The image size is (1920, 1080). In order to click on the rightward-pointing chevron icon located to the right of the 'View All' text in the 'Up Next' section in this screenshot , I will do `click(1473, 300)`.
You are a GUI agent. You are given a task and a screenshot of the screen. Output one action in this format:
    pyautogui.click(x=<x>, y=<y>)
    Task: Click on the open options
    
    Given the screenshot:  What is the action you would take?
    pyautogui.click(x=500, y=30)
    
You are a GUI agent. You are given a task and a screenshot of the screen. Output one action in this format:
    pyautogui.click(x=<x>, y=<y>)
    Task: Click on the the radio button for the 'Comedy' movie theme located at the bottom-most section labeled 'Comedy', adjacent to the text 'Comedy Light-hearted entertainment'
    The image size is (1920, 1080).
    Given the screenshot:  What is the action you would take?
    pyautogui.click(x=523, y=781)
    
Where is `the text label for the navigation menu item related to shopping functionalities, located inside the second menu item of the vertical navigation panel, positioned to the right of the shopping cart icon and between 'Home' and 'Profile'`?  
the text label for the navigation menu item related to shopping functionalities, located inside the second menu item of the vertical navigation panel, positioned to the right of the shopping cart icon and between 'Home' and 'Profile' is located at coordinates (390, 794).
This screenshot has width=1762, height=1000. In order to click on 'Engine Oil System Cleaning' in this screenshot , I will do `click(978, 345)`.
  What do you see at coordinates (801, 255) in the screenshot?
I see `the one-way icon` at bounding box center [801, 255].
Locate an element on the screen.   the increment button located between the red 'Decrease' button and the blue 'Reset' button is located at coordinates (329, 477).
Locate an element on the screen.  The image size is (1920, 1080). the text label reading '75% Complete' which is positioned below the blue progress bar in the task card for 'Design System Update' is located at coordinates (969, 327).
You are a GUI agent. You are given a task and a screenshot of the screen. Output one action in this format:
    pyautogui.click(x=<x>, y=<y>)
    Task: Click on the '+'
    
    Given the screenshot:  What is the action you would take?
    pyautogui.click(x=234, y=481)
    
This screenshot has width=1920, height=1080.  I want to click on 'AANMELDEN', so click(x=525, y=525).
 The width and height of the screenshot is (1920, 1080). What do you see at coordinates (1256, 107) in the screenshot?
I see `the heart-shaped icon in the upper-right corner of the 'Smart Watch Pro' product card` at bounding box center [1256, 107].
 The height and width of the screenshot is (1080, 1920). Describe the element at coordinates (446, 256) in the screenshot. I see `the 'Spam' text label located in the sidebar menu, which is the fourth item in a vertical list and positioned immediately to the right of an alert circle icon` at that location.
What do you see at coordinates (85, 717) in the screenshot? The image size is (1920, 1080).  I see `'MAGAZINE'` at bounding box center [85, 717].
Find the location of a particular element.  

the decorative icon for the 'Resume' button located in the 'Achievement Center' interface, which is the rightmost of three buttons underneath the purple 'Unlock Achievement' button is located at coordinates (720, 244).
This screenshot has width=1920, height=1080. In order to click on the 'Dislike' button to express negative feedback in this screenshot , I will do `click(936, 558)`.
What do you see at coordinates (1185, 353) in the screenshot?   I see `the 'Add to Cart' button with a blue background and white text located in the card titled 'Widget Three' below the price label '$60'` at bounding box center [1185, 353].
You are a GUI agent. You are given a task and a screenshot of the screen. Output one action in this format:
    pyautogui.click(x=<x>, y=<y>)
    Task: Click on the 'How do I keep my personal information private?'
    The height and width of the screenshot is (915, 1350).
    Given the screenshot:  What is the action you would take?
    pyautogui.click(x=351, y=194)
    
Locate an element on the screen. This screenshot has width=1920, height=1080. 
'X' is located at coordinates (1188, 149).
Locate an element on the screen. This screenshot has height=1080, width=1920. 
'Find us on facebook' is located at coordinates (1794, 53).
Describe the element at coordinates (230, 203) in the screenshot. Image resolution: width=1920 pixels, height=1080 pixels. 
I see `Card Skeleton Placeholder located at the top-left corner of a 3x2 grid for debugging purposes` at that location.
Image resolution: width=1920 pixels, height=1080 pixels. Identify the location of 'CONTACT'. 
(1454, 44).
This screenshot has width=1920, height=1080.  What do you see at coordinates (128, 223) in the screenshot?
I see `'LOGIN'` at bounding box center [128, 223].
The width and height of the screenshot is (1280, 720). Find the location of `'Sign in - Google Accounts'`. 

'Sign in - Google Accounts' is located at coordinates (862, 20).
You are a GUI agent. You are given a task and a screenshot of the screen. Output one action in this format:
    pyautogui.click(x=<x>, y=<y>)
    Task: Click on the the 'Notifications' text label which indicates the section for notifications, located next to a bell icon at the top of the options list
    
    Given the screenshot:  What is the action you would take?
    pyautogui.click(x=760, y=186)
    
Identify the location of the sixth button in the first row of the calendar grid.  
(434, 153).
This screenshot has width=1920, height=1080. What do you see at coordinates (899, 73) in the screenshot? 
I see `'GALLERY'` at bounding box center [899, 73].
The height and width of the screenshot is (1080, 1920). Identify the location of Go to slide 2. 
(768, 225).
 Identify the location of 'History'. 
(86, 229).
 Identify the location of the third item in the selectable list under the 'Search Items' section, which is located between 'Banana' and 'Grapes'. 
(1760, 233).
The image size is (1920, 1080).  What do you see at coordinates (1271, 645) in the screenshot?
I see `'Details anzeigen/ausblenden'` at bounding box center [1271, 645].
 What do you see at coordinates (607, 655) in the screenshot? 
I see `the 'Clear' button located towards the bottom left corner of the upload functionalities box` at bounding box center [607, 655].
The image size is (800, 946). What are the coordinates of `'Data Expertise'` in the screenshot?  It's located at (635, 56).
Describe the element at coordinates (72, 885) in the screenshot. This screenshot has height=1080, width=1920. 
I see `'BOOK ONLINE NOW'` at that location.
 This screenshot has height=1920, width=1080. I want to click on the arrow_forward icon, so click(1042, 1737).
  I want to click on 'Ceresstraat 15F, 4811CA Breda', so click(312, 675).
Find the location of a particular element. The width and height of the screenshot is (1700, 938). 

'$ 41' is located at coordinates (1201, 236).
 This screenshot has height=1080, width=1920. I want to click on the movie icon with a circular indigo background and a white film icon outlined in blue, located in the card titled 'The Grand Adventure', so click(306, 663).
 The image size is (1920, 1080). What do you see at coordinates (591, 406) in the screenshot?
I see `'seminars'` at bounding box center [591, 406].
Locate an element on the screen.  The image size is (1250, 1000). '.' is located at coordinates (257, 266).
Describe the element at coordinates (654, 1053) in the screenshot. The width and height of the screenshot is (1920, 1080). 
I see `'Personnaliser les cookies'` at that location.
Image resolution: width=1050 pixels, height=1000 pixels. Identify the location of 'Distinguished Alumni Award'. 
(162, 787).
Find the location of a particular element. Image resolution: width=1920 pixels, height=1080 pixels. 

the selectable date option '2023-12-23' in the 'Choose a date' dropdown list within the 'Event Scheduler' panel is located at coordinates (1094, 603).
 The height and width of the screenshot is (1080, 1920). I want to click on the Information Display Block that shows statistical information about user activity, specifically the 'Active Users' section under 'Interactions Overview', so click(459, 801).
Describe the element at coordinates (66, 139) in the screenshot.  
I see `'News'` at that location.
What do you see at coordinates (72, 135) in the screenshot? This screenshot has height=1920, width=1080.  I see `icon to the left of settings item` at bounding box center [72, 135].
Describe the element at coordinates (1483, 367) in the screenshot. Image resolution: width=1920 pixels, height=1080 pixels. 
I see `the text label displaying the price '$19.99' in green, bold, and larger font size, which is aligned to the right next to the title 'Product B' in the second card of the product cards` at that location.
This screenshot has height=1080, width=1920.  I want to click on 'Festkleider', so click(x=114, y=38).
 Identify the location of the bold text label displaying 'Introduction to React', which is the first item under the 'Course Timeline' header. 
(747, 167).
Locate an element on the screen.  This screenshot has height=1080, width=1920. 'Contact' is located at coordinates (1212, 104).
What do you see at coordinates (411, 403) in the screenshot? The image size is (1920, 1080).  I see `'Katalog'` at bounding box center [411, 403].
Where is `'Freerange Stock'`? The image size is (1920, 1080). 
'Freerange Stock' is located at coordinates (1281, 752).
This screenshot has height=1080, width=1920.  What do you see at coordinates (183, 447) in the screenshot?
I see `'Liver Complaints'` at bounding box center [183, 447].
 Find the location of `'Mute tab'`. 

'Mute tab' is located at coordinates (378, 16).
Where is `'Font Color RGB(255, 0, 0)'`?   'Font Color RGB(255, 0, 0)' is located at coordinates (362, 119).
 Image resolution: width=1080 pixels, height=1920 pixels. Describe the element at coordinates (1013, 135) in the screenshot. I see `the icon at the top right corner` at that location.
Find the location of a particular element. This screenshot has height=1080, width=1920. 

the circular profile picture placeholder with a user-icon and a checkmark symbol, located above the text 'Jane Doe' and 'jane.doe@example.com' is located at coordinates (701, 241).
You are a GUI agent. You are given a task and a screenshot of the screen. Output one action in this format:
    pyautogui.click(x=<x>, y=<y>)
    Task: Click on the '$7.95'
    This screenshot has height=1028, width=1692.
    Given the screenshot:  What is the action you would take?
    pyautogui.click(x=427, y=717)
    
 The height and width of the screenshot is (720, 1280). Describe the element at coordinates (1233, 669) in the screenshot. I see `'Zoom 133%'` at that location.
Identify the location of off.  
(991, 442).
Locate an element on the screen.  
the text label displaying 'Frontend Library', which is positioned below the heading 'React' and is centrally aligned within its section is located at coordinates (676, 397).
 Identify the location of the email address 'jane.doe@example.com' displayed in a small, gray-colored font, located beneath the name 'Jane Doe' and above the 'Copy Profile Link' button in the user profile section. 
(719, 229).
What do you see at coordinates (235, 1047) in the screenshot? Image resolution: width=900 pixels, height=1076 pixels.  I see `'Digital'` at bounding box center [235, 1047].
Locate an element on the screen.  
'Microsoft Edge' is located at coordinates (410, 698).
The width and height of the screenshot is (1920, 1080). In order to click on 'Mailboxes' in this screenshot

# # # # # # #

**Directive**
Reproduce the rows above verbatim, from the line containing "Identify the location of the sixth" through the line containing "center [899, 73].", including both of those lines.

**Result**
Identify the location of the sixth button in the first row of the calendar grid.  
(434, 153).
This screenshot has width=1920, height=1080. What do you see at coordinates (899, 73) in the screenshot? 
I see `'GALLERY'` at bounding box center [899, 73].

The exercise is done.